I have a timetable with $n$ time slots. There can be an arbitrary amount of appointments in this timetable.
Some example schedules for $n=4$: $(x_1, x_2, x_3, x_4)$: $(1,1,0,0), (1,0,0,1), (1,1,1,0) $, ...
Since I am using mixed integer programming, my data format is $x_i = 1$ if there is an appointment at time slot $i$ and $0$ otherwise.
I am now searching for a function $f$ to count the number of free time slots between appointments.
Example: $f((1,1,0,0)) = 0$ because the two appointments are directly after each other.
But, $f((1,0,0,1)) = 2$ because there are two free time slots between the appointments.
$f((0,1,0,1,0,1,0)) = 2$
It's easy to get the number of appointments: $\sum_i x_i$.
It's also easy to get the number of free slots: $ n - \sum_i x_i$.
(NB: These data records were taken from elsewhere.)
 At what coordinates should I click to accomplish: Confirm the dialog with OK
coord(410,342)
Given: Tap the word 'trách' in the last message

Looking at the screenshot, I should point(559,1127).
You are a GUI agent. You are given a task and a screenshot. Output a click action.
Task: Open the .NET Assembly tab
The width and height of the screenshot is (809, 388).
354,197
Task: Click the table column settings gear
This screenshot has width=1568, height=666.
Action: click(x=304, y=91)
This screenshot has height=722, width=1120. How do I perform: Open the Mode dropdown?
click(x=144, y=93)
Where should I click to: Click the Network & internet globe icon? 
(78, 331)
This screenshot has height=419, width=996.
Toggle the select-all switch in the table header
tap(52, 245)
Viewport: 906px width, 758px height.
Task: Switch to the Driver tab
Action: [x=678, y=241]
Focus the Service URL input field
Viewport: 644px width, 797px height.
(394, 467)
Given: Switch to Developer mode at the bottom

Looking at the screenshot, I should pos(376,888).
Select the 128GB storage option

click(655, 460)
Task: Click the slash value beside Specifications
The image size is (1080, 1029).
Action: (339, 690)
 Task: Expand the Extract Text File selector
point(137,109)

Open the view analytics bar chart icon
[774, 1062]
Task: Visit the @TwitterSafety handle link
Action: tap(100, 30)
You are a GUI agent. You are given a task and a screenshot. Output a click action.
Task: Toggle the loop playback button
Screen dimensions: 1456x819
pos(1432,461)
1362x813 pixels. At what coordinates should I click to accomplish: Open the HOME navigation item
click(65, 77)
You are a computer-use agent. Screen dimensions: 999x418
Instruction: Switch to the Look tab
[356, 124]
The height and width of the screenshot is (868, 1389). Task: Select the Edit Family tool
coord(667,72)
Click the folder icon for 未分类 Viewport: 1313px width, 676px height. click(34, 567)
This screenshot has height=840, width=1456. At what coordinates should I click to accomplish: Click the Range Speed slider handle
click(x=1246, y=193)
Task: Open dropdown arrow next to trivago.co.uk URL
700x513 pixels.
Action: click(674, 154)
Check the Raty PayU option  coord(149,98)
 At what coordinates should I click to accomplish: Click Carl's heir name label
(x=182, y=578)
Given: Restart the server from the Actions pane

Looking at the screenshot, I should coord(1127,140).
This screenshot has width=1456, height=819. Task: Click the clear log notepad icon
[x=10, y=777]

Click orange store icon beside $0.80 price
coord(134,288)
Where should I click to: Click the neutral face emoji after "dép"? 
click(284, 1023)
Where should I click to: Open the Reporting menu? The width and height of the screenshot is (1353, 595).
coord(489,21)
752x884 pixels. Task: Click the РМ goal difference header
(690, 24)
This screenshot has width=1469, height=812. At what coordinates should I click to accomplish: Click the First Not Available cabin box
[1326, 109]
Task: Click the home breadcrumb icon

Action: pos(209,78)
But I can't find a function $f$, which finds how many free time slots are in between the appointments.
Can someone help here?
Introduce binary variables $y_i$ and $z_i$ to track the first and last appointments, respectively. The constraints are: \begin{align} y_i &\le x_i &&\text{for all $i$} \tag1\label1 \\ y_i &\le 1 - x_j &&\text{for all $i$ and $j<i$} \tag2\label2 \\ z_i &\le x_i &&\text{for all $i$} \tag3\label3 \\ z_i &\le 1 - x_j &&\text{for all $i$ and $j>i$} \tag4\label4 \\ \sum_i y_i &= 1 \tag5\label5 \\ \sum_i z_i &= 1 \tag6\label6 \end{align} Constraints \eqref{1} and \eqref{2} enforce the logical implication $$y_i \implies \left(x_i \land \bigwedge_{j<i} \lnot x_j\right).$$ Constraints \eqref{3} and \eqref{4} enforce the logical implication $$z_i \implies \left(x_i \land \bigwedge_{j>i} \lnot x_j\right).$$ Then $$f = 1+\sum_i \left(i(z_i-y_i)-x_i\right).$$
Constraints \eqref{5} and \eqref{6} choose exactly one first and one last appointment, respectively.